• Project name:

    Biodiversity Conservation and Management Project, Douala-Edea Reserve

  • Location:

    Douala-Edea wildlife Reserve , Littoral, Cameroon

  • Start Date:


  • End Date:



Located in the littoral province, the Douala-Edea wildlife Reserve is one of the largest and biologically rich nature reserves in Cameroon covering more than 160 000 ha created by the French colonial administration in 1932. The natural boundaries of the reserve are defined by major Cameroon rivers: the Wouri and Dimbaba in the north, River Nyong in the east, the Atlantic Ocean in the west and River Sanaga, the largest of Cameroon rivers with a total length of 918km with its 25 km segment in the reserve. Placed under category A, the reserve has a unique richness in biodiversity with varied vegetation types especially the tropical Congolian low altitude rainforest, permanent and seasonal innodated and extensive mangrove forests. The diverse vegetation types coupled with the dense hydrological network of rivers, lakes, creeks, sea, etc habour quite diverse faunal species of conservation Importance especially: forest elephants, primates (chimpanzees, monkeys), manatees, crocodiles, marine turtles, dauphins, sharks, over 132 species of fish , 298 species of birds with 70 species of water birds including local, regional migrants and paleartic species.

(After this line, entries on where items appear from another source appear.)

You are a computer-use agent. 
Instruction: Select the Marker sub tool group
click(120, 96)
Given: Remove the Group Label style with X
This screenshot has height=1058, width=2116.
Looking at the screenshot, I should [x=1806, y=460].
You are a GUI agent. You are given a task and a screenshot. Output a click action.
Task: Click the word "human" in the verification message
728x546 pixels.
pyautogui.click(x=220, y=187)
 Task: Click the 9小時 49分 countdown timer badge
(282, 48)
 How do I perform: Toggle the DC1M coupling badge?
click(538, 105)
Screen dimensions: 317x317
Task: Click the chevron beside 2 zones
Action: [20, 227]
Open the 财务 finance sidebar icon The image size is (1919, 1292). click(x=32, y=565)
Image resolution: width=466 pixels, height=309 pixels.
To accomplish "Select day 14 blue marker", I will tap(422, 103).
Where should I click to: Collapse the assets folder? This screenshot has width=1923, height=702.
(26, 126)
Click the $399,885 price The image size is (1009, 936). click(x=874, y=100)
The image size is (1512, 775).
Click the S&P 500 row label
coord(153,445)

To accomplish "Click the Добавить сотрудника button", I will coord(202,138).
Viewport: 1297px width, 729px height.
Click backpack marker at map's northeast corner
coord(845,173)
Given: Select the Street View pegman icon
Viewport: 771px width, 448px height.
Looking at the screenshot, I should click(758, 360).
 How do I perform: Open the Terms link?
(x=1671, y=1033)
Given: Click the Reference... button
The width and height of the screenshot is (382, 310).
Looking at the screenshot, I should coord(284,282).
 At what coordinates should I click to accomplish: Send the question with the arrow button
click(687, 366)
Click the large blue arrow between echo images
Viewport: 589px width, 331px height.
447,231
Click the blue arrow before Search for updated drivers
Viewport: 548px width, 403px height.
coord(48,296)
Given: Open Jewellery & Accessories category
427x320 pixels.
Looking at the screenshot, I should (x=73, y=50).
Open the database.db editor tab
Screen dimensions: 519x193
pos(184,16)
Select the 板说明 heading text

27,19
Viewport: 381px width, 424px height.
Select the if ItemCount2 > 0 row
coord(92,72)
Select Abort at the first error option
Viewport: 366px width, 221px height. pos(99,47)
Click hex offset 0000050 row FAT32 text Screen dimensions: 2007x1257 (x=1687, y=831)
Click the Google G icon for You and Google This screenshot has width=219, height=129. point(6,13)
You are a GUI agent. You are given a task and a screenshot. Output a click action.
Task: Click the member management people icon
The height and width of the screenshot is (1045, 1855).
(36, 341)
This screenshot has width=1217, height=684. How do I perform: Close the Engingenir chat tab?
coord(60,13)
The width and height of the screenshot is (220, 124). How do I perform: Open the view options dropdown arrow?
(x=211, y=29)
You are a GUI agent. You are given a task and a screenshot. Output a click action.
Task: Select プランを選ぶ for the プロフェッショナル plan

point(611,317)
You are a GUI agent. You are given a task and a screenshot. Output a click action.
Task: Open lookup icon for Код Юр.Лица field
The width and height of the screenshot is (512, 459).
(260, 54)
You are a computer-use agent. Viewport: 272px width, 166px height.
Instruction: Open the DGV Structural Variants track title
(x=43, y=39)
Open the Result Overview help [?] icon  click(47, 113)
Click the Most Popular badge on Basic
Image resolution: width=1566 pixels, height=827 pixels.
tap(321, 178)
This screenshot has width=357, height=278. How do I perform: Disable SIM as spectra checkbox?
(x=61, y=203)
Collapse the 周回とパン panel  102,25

With the management of the reserve ensured by a conservator and a single guard, the reserve has been under threat from encroachment and overexploitation of the forest and marine resources. Being situated within 54km distance from three major cities Douala, Edea and Kribi with an estimated population of 2.5million inhabitants which inevitably pose serious threats to natural resources in the region especially in terms of demand of bush meat and agricultural products to meet urban needs. Local fish exports from Douala-Edea to cities are estimated at 500tons per year generating Euros 1million. More than 4620m3 per year of mangroves is consumed as fuel wood for fish smoking by local fishing communities in the region with foreign nationals from Nigeria, Ghana, Benin, etc comprising 70% of the mangrove and coastal communities. Current rates of mangrove exploitation are judged rather unsustainable and may in the long-term result in damaging watershed functions and other biological values of this globally threatened vegetation type. As a major and important wetland area, Douala-Edea forest has to be protected and sustainable use activities by over 10 000 local population living within and at the periphery of the reserve and other stakeholders encouraged for the region’s high and rich biological diversity to be preserved. Other major threats to biodiversity of the area include expansion of highly mechanised agricultural activities with rubber and palm plantations and petroleum exploration activities.